■ Activity:
Leave out the pictures and restate every entry word for word.

■ Supplied material:
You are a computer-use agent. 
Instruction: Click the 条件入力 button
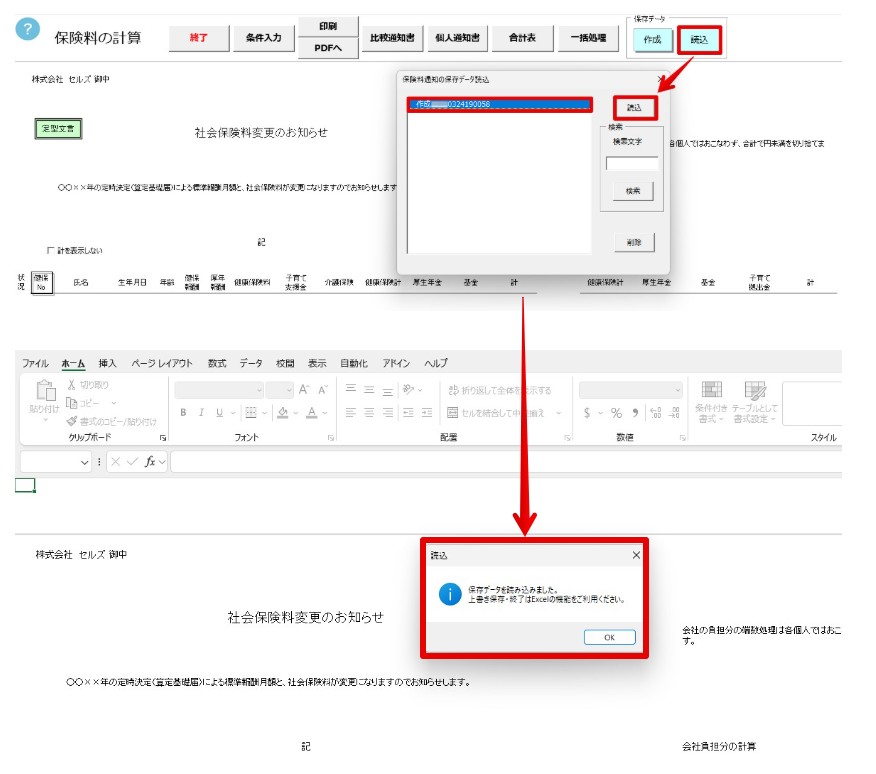264,38
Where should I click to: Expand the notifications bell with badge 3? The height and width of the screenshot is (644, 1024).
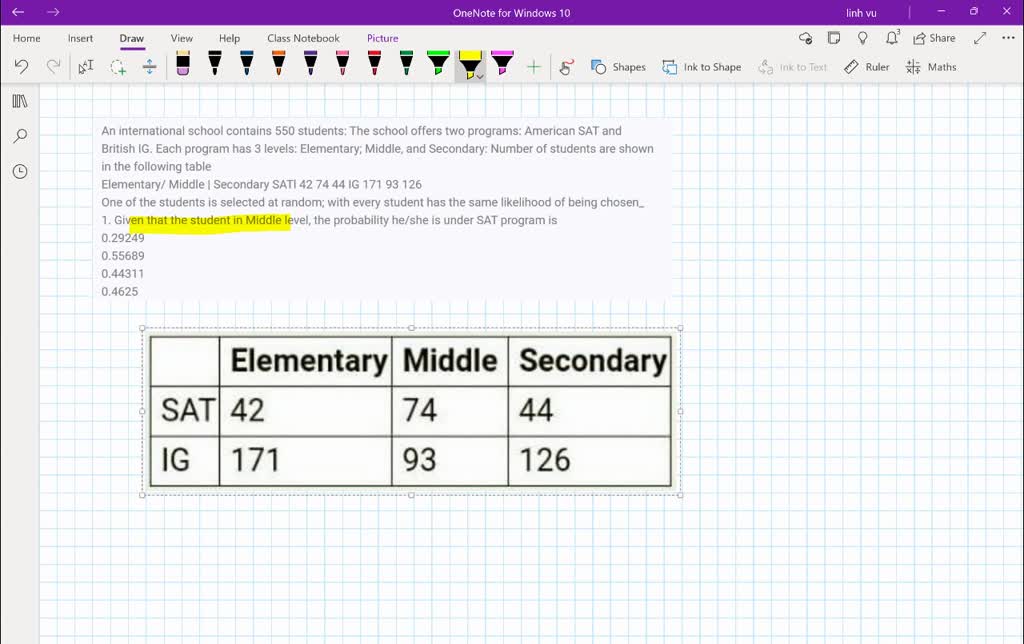893,37

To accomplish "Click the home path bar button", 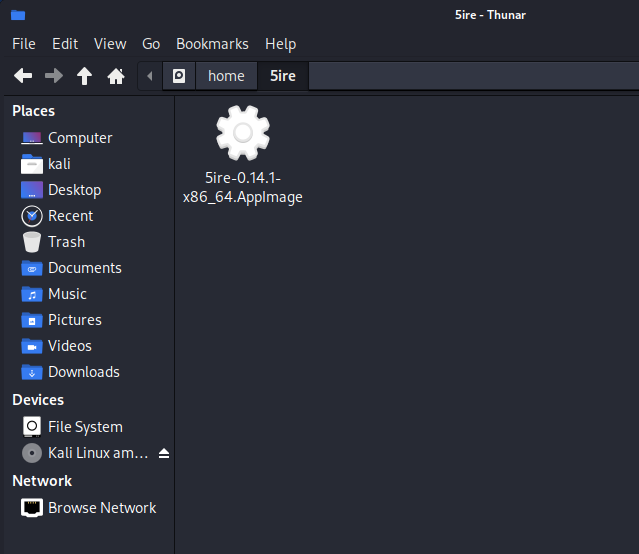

■ Answer:
You are a computer-use agent. 
Instruction: Click the 条件入力 button
264,38
Where should I click to: Expand the notifications bell with badge 3? The height and width of the screenshot is (644, 1024).
893,37

To accomplish "Click the home path bar button", 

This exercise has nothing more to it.